Security Policy
Security is a core principle of zhi – it’s right there in the name
(智 – wisdom). We take vulnerability reports seriously and appreciate
the community’s help in keeping the project safe.
Supported Versions
| Version |
Supported |
main (development) |
Yes |
As the project matures and tagged releases are published, this table
will be updated to reflect which versions receive security fixes.
Reporting a Vulnerability
Please do not open a public GitHub issue for security vulnerabilities.
Instead, report them privately using one of the following methods:
- GitHub Security Advisories (preferred) –
Open a private security advisory
directly on this repository.
- Email – reach out to the maintainer at the email address listed
on their GitHub profile.
What to include
- A clear description of the vulnerability and its potential impact.
- Steps to reproduce the issue or a minimal proof of concept.
- The version(s) or commit(s) affected.
- Any suggested fix, if you have one.
What to expect
- Acknowledgement within 72 hours of your report.
- We will work with you to understand and validate the issue.
- A fix will be developed privately and disclosed responsibly.
- You will be credited in the release notes (unless you prefer to
remain anonymous).
Security Design
zhi is built with security in mind from the ground up:
- Encrypted configuration at rest – secrets never touch disk in
plain text.
- Plugin isolation – plugins run as separate processes communicating
over gRPC, limiting the blast radius of any single component.
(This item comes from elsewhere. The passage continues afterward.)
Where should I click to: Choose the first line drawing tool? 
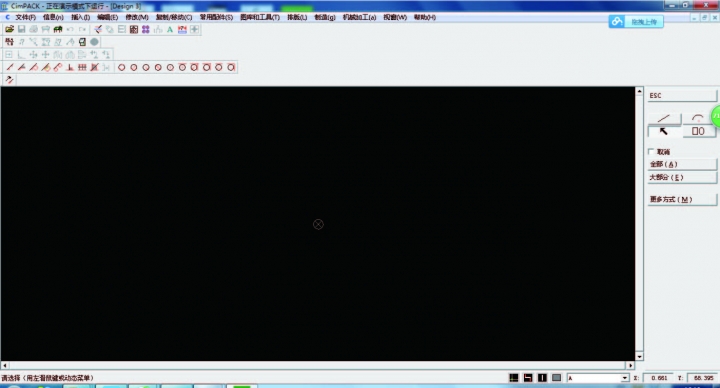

- Validation before deployment – configuration is validated at
multiple stages to prevent misconfigurations from reaching production.
Scope
The following are in scope for security reports:
- The
zhi CLI and core libraries (pkg/, internal/, cmd/)
- The plugin framework and gRPC transport (
pkg/zhiplugin/)
- Built-in providers (
pkg/providers/)
- Protocol Buffer definitions and generated code (
api/proto/)
The following are out of scope:
- Example plugins under
examples/ (these are intentionally simplified
for learning purposes – even a Pokedex has known weaknesses)
- Third-party dependencies (please report those to the upstream project,
but do let us know if a dependency vulnerability affects zhi)
A wise Trainer secures their Pokedex before venturing into tall grass.
Thank you for helping us keep zhi safe.